╭─ Extract provided

Selective laser sintering and microwave-assisted procedures were reported to be emerging technologies for polymer nanocomposite creation. Available and emerging strategies attempted to create polymer nanocomposites with uniform dispersion and low flaws that were durable, efficient, and cost-effective. To remove chemical pollutants from aqueous media, polymer nanocomposites were used as filtering membranes and adsorbents.
The development and implementation of polymer nanocomposites in water and wastewater treatment had enormous promise due to the synergy between adsorption and membrane filtration techniques. Polymeric membranes demonstrated exceptional ability to remove both established and developing chemical contaminants from water. Plasma-assisted mechanochemistry and atomic layer deposition were identified as solutions to the problem of nanoparticle aggregation in melt-mixing procedures in the manufacture of polymer nanocomposites.

╰─

» **Work to do**:
(1) For each statement (a), (b), and (c), decide whether it agrees with the passage on polymer nanocomposites in water treatment. Answer yes or no, and quote the passage's deciding words. (a) Selective laser sintering was reported as an emerging technology for creating polymer nanocomposites. (b) Polymer nanocomposites were used only as adsorbents, not as filtering membranes. (c) Atomic layer deposition was identified as a solution to nanoparticle aggregation in melt-mixing procedures.
(2) Write the next few sentences of the passage on polymer nanocomposites in water treatment, starting right after its last sentence.
The data that comes after this point is taken from a separate source.

╭─ Data lines

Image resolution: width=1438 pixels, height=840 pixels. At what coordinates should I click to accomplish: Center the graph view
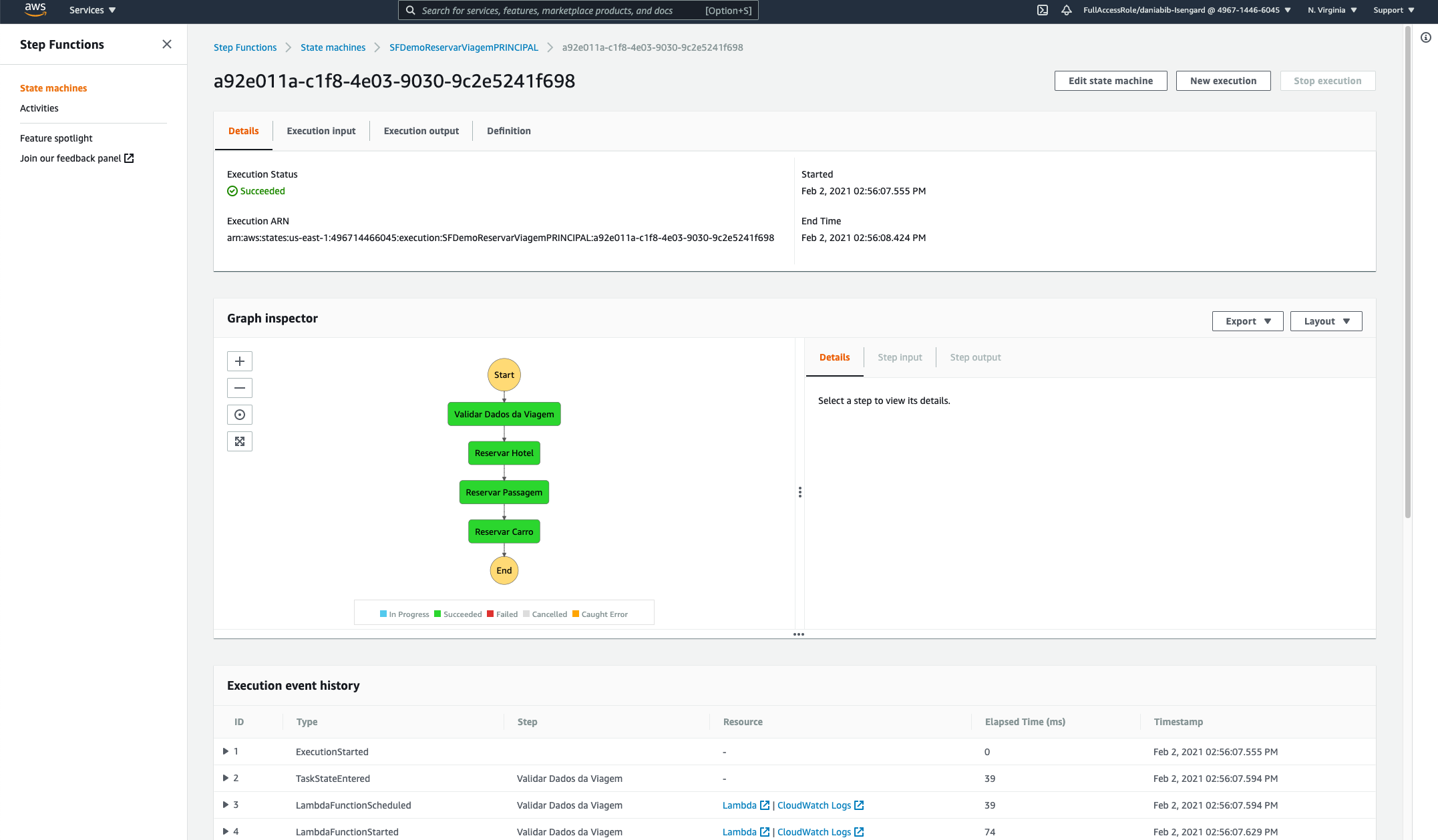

╰─

» **Outputs in order**:
(1)
(a) Yes: "Selective laser sintering and microwave-assisted procedures were reported to be emerging technologies for polymer nanocomposite creation."
(b) No: "polymer nanocomposites were used as filtering membranes and adsorbents."
(c) Yes: "Plasma-assisted mechanochemistry and atomic layer deposition were identified as solutions to the problem of nanoparticle aggregation in melt-mixing procedures in the manufacture of polymer nanocomposites."

(2)
Sonication at high frequencies was also beneficial to mixing procedures. The development of thermodynamically stable polymeric nanocomposites was possible thanks to in situ polymerization. Electrospinning was a quick and easy approach to making porous materials. Furthermore, the prevention of aggregation was a clear advantage of the production of nanocomposites with selective laser sintering.
In summary, this study elucidated that a variety of materials were favorable for adsorptive membrane applications, such as dendritic, cellulosic, biopolymeric, and different polymeric composites. However, using polymeric nanocomposites as adsorbents or membranes had a number of drawbacks, including processing, human and environmental health, and scalability and adaptability for industrial and field applications.
The authors believe that future research should focus on overcoming these challenges in order to utilize polymeric nanocomposite adsorbents and membranes in the water treatment sector successfully and sustainably.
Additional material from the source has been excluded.